Filter the entries down to the lines containing "Read", and copy those lines.

(Stored records)
────────────────

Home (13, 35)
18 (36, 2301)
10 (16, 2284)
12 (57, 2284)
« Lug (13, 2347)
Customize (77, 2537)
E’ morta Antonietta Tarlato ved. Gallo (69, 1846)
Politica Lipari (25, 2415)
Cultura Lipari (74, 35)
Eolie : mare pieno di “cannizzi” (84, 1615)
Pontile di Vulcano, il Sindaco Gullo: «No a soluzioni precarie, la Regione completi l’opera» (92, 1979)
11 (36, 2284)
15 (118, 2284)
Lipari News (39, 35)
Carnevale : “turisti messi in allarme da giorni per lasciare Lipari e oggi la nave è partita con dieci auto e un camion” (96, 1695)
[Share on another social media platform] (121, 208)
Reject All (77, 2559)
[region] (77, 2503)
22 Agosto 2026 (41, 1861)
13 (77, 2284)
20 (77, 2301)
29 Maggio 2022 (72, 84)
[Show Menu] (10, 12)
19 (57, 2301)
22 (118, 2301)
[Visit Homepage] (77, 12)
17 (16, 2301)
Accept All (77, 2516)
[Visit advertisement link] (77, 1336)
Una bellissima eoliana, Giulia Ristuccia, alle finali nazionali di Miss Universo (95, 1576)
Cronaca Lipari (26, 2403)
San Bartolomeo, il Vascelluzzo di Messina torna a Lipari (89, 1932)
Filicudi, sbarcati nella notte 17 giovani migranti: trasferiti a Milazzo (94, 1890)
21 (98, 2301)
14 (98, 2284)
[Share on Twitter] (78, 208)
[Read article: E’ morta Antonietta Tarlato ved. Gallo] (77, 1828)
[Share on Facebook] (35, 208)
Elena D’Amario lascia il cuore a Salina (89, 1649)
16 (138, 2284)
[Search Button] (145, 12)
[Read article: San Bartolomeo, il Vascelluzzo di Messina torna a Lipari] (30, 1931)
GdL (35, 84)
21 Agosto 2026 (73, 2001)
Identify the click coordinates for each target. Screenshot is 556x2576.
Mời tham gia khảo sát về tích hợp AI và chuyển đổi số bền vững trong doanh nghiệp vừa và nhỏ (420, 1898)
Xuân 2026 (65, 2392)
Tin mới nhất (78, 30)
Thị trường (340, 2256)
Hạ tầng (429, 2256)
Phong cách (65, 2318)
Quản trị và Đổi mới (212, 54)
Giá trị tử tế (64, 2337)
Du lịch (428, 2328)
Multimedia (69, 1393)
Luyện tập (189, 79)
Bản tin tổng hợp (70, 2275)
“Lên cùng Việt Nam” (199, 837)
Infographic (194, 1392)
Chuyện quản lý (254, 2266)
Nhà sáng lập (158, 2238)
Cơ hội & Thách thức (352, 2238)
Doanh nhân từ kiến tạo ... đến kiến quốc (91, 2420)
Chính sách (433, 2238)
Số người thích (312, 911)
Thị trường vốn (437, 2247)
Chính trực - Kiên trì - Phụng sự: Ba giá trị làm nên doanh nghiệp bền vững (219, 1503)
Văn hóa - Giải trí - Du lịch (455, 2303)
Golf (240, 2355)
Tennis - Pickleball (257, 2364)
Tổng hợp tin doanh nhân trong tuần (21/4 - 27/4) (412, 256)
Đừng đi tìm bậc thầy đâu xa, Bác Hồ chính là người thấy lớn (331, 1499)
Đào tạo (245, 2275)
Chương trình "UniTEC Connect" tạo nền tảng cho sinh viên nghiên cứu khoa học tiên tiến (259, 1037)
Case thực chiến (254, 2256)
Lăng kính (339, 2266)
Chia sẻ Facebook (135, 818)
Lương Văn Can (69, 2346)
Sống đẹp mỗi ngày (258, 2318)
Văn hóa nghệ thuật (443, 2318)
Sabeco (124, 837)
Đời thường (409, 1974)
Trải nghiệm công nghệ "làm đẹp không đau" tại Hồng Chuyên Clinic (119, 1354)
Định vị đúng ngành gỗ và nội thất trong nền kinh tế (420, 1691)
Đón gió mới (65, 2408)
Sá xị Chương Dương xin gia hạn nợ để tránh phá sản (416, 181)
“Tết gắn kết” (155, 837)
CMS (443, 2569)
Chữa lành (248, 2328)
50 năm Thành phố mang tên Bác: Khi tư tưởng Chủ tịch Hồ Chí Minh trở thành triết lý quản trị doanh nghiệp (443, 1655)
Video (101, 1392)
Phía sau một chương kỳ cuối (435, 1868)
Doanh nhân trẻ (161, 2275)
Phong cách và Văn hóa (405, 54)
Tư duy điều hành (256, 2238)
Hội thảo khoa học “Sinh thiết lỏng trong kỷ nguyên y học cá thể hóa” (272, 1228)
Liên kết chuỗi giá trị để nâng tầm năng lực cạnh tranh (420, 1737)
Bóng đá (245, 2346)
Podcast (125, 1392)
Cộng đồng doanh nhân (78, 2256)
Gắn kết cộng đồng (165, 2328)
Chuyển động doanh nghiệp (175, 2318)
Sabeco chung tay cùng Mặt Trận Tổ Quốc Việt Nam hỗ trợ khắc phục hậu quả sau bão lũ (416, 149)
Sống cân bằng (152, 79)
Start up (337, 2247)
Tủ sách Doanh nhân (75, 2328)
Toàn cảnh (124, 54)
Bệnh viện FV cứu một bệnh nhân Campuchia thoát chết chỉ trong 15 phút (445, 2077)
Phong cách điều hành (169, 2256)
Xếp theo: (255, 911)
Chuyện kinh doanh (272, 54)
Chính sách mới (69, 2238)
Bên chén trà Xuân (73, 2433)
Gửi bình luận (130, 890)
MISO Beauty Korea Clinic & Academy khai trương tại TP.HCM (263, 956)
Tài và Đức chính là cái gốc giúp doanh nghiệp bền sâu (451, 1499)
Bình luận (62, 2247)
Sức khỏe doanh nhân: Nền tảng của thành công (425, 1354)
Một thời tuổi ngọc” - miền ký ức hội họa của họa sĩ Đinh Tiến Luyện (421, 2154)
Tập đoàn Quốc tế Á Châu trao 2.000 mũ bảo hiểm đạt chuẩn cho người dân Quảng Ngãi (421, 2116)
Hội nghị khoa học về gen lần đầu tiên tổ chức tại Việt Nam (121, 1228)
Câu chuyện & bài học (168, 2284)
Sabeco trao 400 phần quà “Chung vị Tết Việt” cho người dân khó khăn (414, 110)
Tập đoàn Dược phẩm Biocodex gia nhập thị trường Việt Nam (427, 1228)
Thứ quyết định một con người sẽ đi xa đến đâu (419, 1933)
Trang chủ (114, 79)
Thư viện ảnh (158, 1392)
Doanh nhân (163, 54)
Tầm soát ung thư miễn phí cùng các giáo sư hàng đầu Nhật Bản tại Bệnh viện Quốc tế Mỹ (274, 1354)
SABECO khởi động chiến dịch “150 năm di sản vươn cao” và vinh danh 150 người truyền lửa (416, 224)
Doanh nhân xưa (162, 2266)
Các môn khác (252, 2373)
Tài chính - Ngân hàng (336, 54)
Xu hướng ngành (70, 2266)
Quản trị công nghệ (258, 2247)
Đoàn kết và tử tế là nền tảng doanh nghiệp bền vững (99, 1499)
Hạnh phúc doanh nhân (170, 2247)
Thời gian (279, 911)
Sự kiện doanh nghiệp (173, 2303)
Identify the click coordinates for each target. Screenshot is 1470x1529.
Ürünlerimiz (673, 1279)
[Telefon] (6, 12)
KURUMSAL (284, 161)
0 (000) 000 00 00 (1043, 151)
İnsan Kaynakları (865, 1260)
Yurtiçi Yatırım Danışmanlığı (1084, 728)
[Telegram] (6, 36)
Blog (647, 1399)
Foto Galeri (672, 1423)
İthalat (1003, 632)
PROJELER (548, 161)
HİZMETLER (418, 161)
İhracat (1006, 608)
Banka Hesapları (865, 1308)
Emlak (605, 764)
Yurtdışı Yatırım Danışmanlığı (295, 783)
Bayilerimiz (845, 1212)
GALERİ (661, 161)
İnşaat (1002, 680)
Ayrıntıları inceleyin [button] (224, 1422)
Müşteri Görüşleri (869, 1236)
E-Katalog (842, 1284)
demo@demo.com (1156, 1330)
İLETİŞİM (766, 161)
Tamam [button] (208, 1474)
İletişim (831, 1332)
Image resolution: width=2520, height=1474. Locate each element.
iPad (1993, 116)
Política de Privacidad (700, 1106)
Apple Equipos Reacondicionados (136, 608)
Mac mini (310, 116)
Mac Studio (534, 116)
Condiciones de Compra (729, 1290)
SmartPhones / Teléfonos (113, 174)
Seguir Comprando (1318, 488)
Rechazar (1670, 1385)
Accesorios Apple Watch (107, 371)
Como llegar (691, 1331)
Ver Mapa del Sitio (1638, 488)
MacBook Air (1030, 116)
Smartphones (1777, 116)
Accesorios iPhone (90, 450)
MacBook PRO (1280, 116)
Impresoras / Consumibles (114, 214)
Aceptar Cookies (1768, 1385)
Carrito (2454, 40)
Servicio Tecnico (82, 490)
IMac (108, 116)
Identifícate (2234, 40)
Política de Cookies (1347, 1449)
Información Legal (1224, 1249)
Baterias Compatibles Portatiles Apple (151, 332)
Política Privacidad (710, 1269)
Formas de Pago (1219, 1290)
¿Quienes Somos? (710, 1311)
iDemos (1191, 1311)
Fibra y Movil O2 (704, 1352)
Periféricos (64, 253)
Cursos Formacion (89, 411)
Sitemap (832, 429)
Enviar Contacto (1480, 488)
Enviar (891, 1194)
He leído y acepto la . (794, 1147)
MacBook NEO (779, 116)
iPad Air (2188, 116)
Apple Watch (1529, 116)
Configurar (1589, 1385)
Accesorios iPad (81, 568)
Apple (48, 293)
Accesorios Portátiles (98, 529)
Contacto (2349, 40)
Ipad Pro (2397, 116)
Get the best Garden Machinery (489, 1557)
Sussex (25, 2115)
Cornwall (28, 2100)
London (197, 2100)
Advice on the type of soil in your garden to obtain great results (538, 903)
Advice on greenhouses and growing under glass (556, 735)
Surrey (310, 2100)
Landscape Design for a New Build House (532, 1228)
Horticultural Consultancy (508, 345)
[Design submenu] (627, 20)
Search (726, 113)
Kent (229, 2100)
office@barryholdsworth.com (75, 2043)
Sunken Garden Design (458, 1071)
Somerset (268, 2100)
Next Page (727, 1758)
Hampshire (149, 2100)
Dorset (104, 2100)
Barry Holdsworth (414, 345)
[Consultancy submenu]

────────────────

* _Result for this task_
[Read article: E’ morta Antonietta Tarlato ved. Gallo] (77, 1828)
[Read article: San Bartolomeo, il Vascelluzzo di Messina torna a Lipari] (30, 1931)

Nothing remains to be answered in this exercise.